> **Work required**
Once "[Account Facebook] (668, 2546)" turns up in a line below, reproduce that line and those after it exactly, stopping after the line with "Contraseña: (20, 2362)"; leave pictures out.

---

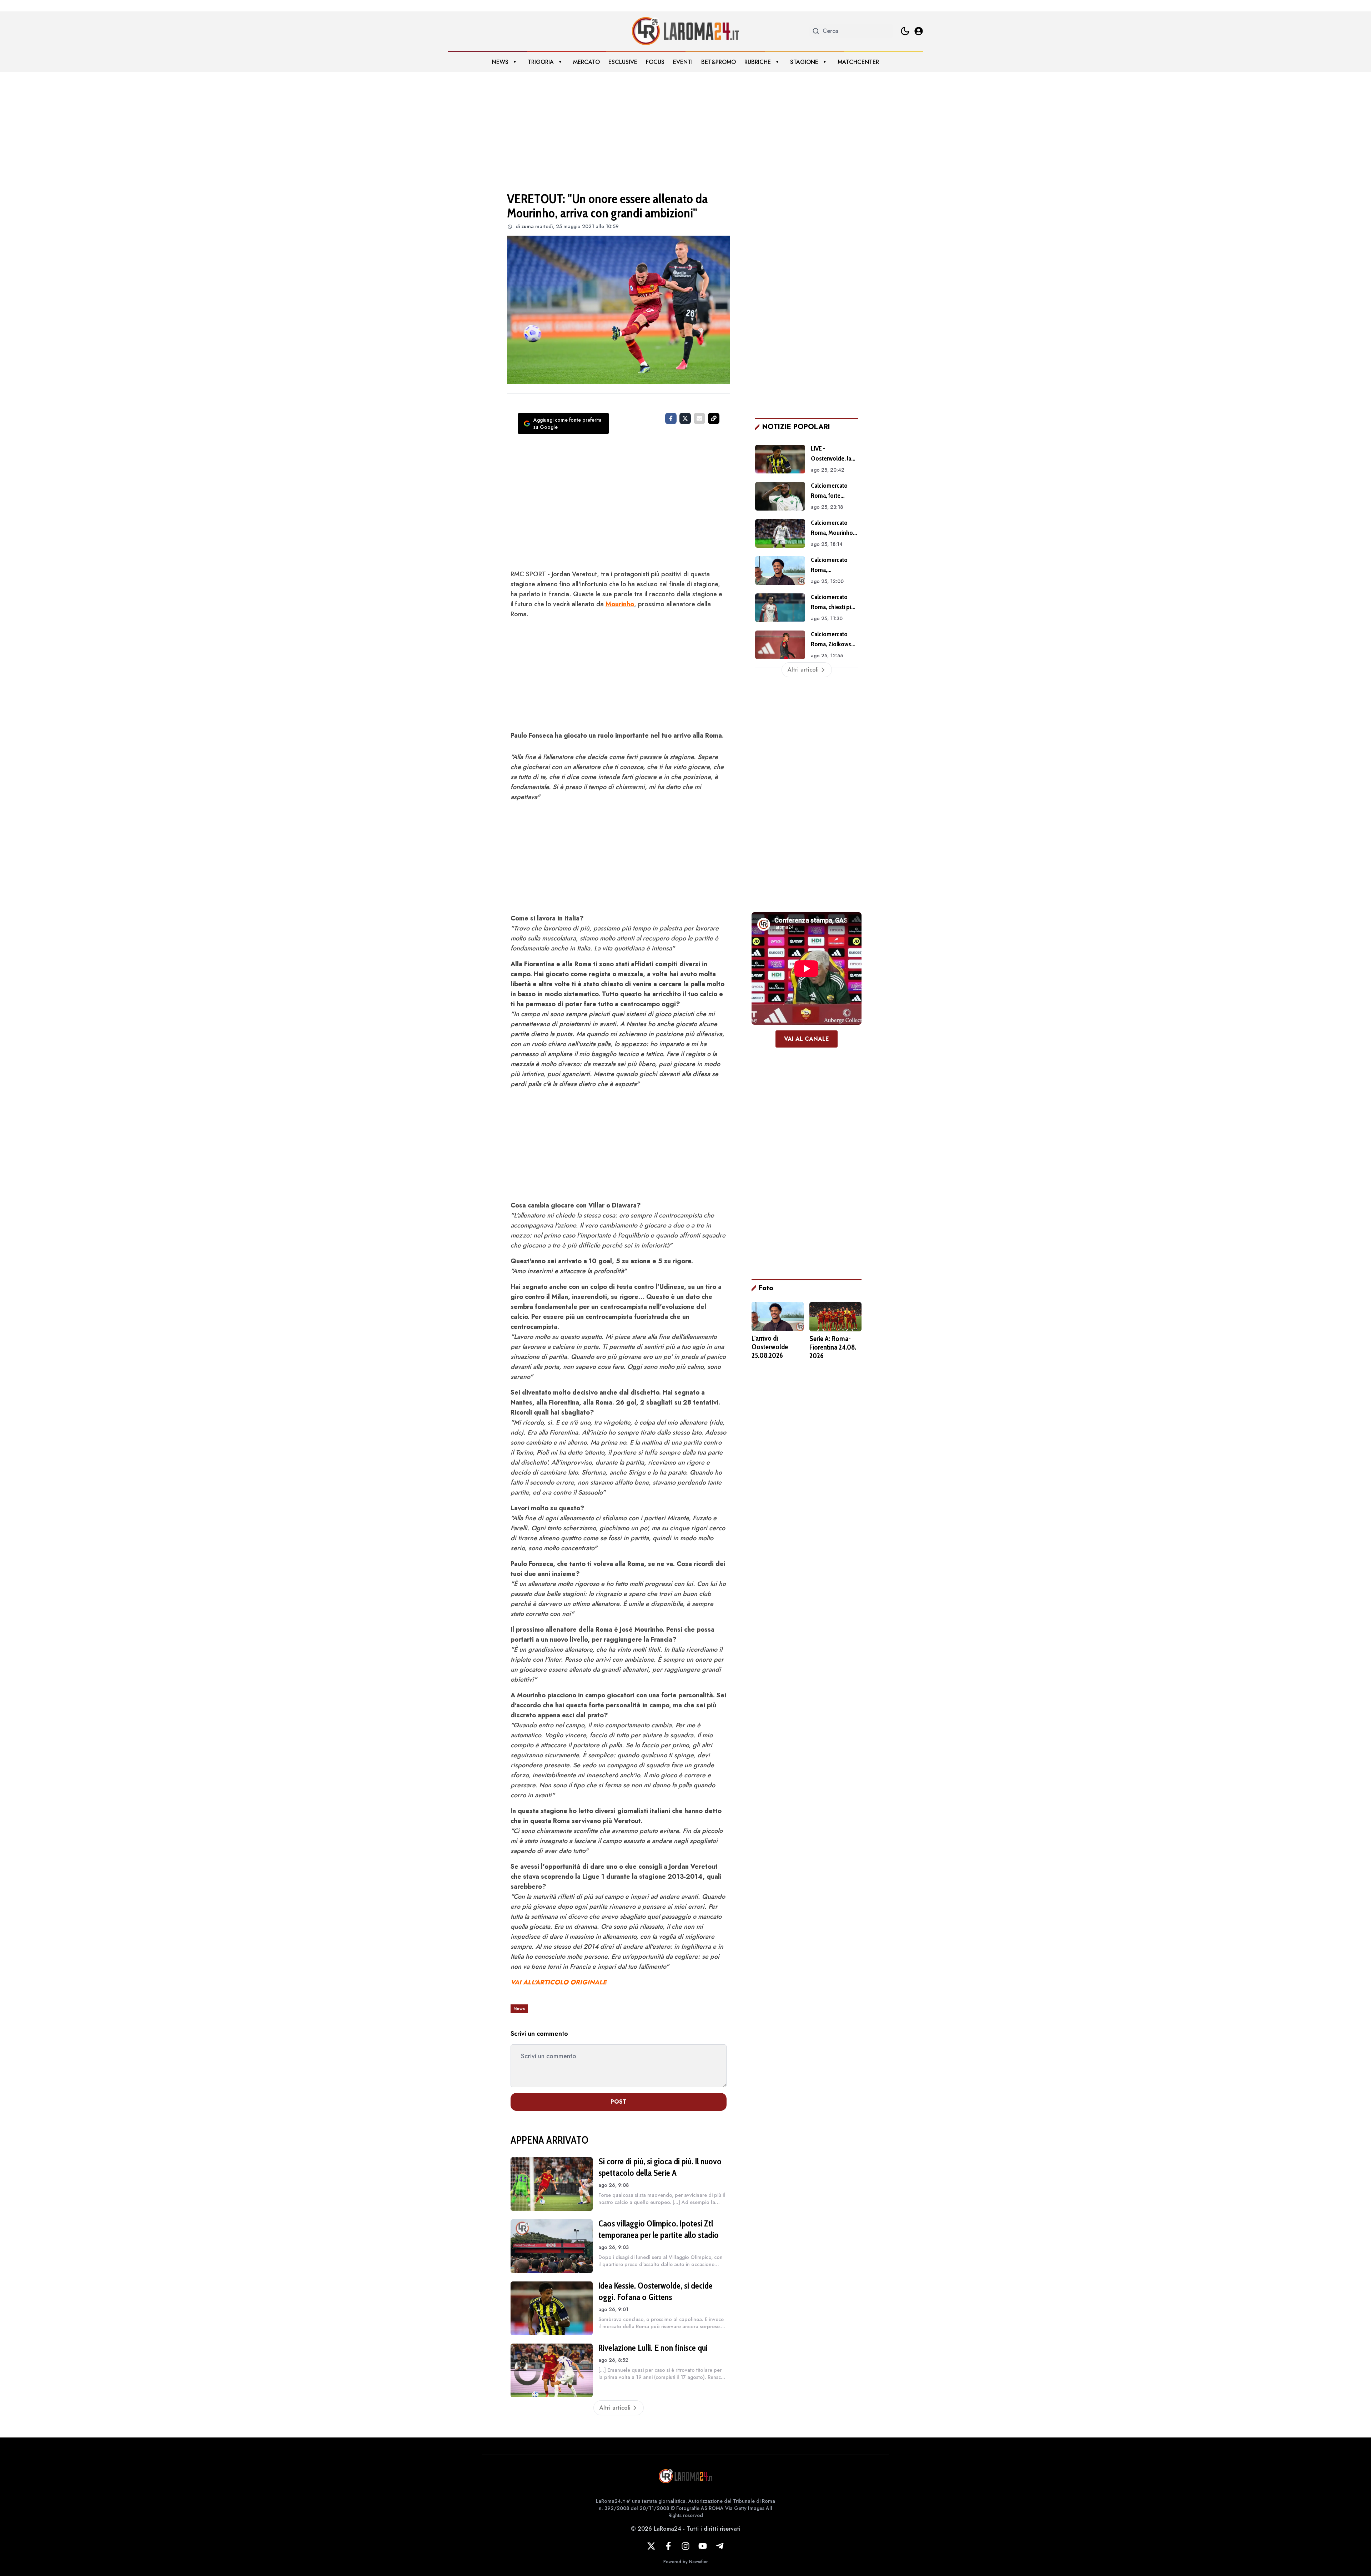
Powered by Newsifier (685, 2562)
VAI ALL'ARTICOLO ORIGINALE (559, 1982)
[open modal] (918, 31)
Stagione (804, 62)
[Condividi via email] (699, 418)
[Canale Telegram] (719, 2546)
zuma (527, 226)
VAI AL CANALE (806, 1039)
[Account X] (651, 2546)
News (500, 62)
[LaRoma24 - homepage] (685, 31)
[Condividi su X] (685, 418)
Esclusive (622, 62)
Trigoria (541, 62)
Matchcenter (858, 62)
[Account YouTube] (702, 2546)
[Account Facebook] (668, 2546)
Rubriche (757, 62)
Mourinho (620, 604)
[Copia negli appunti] (713, 418)
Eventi (683, 62)
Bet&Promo (718, 62)
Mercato (586, 62)
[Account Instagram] (685, 2546)
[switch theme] (905, 31)
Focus (655, 62)
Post (619, 2102)
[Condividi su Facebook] (671, 418)
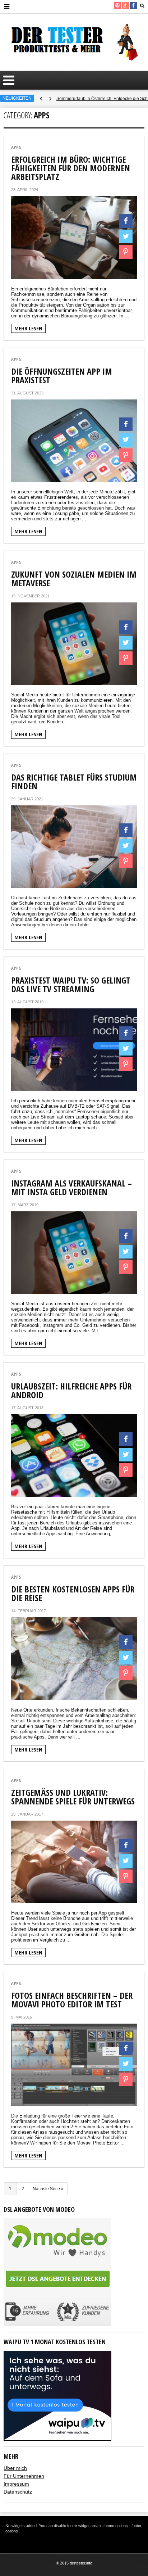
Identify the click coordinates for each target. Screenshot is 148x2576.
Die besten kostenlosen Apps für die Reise (72, 1593)
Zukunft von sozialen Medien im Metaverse (74, 578)
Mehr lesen (28, 328)
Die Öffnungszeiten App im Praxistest (61, 375)
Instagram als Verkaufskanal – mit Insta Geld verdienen (71, 1187)
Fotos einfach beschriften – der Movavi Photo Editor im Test (72, 1999)
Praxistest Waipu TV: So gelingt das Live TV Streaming (70, 984)
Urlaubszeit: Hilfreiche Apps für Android (71, 1390)
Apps (16, 147)
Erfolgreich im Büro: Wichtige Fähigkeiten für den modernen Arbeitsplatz (70, 167)
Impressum (16, 2484)
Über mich (15, 2468)
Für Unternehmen (24, 2476)
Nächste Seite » (48, 2188)
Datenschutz (18, 2492)
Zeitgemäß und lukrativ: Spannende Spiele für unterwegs (73, 1796)
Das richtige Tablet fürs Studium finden (74, 781)
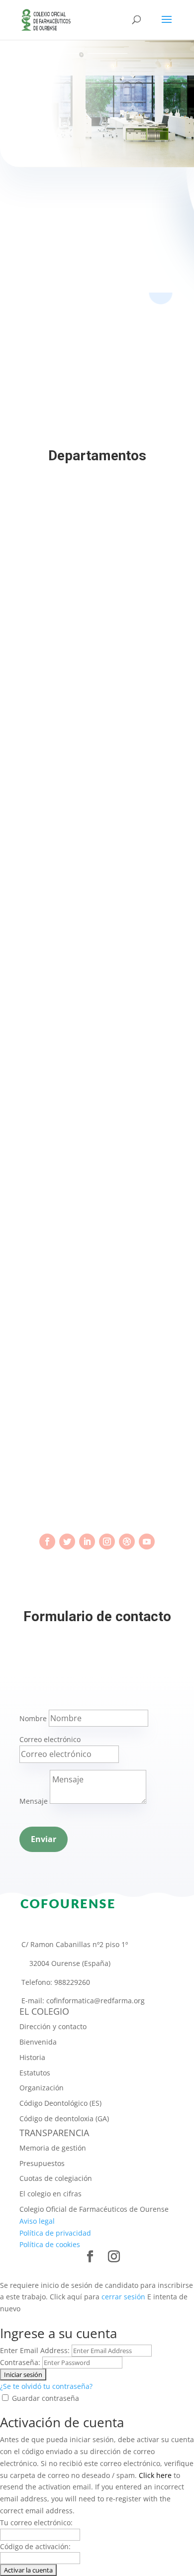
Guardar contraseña (45, 2398)
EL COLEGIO (44, 2011)
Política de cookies (49, 2244)
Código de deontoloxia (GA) (64, 2118)
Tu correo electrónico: (36, 2522)
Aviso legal (37, 2221)
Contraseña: (20, 2362)
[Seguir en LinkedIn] (87, 1541)
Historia (32, 2057)
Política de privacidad (55, 2233)
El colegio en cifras (50, 2193)
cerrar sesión (123, 2296)
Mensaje (33, 1801)
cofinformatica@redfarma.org (95, 2000)
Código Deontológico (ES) (60, 2103)
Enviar (43, 1839)
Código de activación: (35, 2546)
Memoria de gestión (52, 2148)
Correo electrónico (50, 1739)
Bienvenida (38, 2042)
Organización (41, 2087)
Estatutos (34, 2072)
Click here (155, 2475)
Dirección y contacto (53, 2026)
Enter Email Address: (35, 2350)
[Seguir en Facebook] (47, 1541)
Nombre (33, 1718)
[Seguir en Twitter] (67, 1541)
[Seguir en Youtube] (147, 1541)
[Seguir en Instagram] (107, 1541)
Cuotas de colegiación (55, 2178)
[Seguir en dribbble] (127, 1541)
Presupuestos (42, 2163)
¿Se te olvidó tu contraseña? (46, 2386)
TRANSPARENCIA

---

> **Output for this task**
[Account Facebook] (668, 2546)
Rubriche (757, 62)
Mourinho (620, 604)
[Copia negli appunti] (713, 418)
Eventi (683, 62)
Bet&Promo (718, 62)
Mercato (586, 62)
[Account Instagram] (685, 2546)
[switch theme] (905, 31)
Focus (655, 62)
Post (619, 2102)
[Condividi su Facebook] (671, 418)
Identify the click coordinates for each target. Screenshot is 148x2576.
Die besten kostenlosen Apps für die Reise (72, 1593)
Zukunft von sozialen Medien im Metaverse (74, 578)
Mehr lesen (28, 328)
Die Öffnungszeiten App im Praxistest (61, 375)
Instagram als Verkaufskanal – mit Insta Geld verdienen (71, 1187)
Fotos einfach beschriften – der Movavi Photo Editor im Test (72, 1999)
Praxistest Waipu TV: So gelingt das Live TV Streaming (70, 984)
Urlaubszeit: Hilfreiche Apps für Android (71, 1390)
Apps (16, 147)
Erfolgreich im Büro: Wichtige Fähigkeiten für den modernen Arbeitsplatz (70, 167)
Impressum (16, 2484)
Über mich (15, 2468)
Für Unternehmen (24, 2476)
Nächste Seite » (48, 2188)
Datenschutz (18, 2492)
Zeitgemäß und lukrativ: Spannende Spiele für unterwegs (73, 1796)
Das richtige Tablet fürs Studium finden (74, 781)
Guardar contraseña (45, 2398)
EL COLEGIO (44, 2011)
Política de cookies (49, 2244)
Código de deontoloxia (GA) (64, 2118)
Tu correo electrónico: (36, 2522)
Aviso legal (37, 2221)
Contraseña: (20, 2362)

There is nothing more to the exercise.